Retype the listing below from its first line through the line containing "pyautogui.click(x=130, y=87)", including that line, with every character unchanged.

[Input for this task]:
↓
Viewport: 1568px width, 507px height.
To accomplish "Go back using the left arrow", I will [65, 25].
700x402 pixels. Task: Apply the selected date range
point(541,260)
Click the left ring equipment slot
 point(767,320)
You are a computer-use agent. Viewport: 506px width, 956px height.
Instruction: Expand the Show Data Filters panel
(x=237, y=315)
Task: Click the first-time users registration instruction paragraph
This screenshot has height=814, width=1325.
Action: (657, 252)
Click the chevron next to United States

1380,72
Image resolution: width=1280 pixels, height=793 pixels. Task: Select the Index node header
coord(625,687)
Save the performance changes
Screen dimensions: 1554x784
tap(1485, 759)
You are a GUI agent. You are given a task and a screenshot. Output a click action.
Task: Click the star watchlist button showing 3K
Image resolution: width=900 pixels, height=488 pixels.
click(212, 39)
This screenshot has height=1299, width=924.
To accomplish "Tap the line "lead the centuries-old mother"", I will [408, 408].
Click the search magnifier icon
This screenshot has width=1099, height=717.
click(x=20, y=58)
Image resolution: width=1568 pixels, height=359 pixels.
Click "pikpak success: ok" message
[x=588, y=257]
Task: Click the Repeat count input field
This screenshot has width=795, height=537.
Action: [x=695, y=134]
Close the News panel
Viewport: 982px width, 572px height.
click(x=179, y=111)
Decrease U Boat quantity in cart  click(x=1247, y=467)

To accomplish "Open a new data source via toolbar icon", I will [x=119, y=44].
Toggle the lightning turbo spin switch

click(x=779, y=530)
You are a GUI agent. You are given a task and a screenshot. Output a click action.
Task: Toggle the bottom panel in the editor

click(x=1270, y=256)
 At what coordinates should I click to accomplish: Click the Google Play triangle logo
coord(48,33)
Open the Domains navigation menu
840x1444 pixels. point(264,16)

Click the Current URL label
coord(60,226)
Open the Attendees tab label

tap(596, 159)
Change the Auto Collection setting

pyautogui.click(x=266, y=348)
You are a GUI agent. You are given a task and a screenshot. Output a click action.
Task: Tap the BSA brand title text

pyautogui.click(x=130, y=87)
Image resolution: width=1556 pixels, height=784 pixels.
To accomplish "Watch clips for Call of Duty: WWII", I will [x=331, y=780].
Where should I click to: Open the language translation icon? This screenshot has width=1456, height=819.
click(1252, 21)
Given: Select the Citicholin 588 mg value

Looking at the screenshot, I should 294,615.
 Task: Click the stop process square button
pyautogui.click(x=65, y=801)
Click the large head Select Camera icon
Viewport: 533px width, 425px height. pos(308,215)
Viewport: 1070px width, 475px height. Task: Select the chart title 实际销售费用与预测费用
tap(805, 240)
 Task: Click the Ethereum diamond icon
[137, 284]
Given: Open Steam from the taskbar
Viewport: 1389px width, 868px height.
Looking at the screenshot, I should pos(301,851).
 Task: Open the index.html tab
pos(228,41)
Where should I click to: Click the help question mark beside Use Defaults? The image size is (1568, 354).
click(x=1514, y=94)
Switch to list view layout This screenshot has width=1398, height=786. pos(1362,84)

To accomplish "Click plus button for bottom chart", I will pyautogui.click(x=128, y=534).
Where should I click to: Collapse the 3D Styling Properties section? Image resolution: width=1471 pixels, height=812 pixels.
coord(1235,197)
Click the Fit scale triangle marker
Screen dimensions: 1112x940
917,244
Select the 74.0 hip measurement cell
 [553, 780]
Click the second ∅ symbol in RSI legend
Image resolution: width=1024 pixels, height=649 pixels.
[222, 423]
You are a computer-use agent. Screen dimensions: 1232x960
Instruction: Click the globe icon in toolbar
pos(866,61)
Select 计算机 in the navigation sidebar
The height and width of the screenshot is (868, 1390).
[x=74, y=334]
↑
[Completed task]:
Viewport: 1568px width, 507px height.
To accomplish "Go back using the left arrow", I will [65, 25].
700x402 pixels. Task: Apply the selected date range
point(541,260)
Click the left ring equipment slot
 point(767,320)
You are a computer-use agent. Viewport: 506px width, 956px height.
Instruction: Expand the Show Data Filters panel
(x=237, y=315)
Task: Click the first-time users registration instruction paragraph
This screenshot has height=814, width=1325.
Action: (657, 252)
Click the chevron next to United States

1380,72
Image resolution: width=1280 pixels, height=793 pixels. Task: Select the Index node header
coord(625,687)
Save the performance changes
Screen dimensions: 1554x784
tap(1485, 759)
You are a GUI agent. You are given a task and a screenshot. Output a click action.
Task: Click the star watchlist button showing 3K
Image resolution: width=900 pixels, height=488 pixels.
click(212, 39)
This screenshot has height=1299, width=924.
To accomplish "Tap the line "lead the centuries-old mother"", I will [408, 408].
Click the search magnifier icon
This screenshot has width=1099, height=717.
click(x=20, y=58)
Image resolution: width=1568 pixels, height=359 pixels.
Click "pikpak success: ok" message
[x=588, y=257]
Task: Click the Repeat count input field
This screenshot has width=795, height=537.
Action: [x=695, y=134]
Close the News panel
Viewport: 982px width, 572px height.
click(x=179, y=111)
Decrease U Boat quantity in cart  click(x=1247, y=467)

To accomplish "Open a new data source via toolbar icon", I will [x=119, y=44].
Toggle the lightning turbo spin switch

click(x=779, y=530)
You are a GUI agent. You are given a task and a screenshot. Output a click action.
Task: Toggle the bottom panel in the editor

click(x=1270, y=256)
 At what coordinates should I click to accomplish: Click the Google Play triangle logo
coord(48,33)
Open the Domains navigation menu
840x1444 pixels. point(264,16)

Click the Current URL label
coord(60,226)
Open the Attendees tab label

tap(596, 159)
Change the Auto Collection setting

pyautogui.click(x=266, y=348)
You are a GUI agent. You are given a task and a screenshot. Output a click action.
Task: Tap the BSA brand title text

pyautogui.click(x=130, y=87)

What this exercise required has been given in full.